| Task goal |
All lines from the entries below that contain the string "beside" should be copied out.

-- Opening Marker --

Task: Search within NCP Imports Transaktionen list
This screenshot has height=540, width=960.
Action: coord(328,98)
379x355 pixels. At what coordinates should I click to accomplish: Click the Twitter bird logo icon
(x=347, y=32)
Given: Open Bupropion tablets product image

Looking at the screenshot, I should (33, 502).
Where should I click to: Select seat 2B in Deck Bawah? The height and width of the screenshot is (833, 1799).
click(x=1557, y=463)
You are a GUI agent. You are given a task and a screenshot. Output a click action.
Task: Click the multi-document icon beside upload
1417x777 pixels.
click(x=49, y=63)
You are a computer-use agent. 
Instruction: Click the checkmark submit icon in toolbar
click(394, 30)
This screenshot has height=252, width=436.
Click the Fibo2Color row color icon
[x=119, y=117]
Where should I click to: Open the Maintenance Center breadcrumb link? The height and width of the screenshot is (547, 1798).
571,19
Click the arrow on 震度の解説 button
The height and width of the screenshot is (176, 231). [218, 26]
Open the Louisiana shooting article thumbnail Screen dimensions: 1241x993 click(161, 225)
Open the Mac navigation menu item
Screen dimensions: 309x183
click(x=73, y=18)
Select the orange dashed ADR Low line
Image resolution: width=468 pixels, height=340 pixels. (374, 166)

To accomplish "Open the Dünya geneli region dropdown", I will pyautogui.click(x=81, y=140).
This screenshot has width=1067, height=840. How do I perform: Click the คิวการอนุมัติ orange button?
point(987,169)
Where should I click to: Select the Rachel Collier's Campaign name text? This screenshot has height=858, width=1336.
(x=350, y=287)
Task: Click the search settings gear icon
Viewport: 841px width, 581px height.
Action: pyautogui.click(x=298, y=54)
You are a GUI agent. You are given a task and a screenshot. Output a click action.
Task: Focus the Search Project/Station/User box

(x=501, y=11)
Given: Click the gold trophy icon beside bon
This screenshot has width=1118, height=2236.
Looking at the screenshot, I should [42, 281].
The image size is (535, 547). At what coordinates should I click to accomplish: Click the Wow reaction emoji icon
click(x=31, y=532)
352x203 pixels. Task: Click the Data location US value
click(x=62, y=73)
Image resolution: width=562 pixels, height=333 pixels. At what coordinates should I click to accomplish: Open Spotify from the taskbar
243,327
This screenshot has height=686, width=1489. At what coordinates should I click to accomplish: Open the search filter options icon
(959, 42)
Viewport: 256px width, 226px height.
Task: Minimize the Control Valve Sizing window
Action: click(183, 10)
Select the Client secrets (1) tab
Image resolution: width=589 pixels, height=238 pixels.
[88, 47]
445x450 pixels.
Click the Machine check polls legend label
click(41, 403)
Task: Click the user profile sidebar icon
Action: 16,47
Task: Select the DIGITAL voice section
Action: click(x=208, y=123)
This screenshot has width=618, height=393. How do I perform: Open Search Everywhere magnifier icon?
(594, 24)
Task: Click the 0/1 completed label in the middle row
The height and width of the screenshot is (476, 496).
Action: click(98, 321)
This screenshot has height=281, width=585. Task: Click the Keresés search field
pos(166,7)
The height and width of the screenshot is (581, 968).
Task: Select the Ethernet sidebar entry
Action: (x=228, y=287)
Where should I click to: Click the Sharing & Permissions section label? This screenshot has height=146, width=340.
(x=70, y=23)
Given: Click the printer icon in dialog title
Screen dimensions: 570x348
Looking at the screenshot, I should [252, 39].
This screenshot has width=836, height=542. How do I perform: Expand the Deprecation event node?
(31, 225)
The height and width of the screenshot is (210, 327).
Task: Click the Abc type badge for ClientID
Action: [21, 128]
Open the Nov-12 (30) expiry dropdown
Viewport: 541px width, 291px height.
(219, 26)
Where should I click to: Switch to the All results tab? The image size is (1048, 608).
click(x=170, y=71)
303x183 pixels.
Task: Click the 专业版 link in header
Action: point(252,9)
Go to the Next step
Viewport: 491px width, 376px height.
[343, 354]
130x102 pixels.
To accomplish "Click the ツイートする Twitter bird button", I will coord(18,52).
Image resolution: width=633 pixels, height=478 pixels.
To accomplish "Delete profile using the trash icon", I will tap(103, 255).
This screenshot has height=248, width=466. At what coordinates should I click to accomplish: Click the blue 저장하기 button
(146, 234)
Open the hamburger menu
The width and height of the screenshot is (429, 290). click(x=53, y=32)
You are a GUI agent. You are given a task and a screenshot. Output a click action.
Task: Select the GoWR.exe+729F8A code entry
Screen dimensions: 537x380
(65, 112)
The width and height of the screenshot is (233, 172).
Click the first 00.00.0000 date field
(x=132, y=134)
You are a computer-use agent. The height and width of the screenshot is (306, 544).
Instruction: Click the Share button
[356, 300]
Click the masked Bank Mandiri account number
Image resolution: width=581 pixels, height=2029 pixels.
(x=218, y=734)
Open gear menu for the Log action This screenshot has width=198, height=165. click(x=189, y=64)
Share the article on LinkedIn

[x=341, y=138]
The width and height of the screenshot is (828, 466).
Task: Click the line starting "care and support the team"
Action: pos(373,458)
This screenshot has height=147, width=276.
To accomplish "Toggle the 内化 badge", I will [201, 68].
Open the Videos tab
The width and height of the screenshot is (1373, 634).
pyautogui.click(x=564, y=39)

-- Closing Marker --

| Exercise result |
Task: Click the multi-document icon beside upload
Given: Click the gold trophy icon beside bon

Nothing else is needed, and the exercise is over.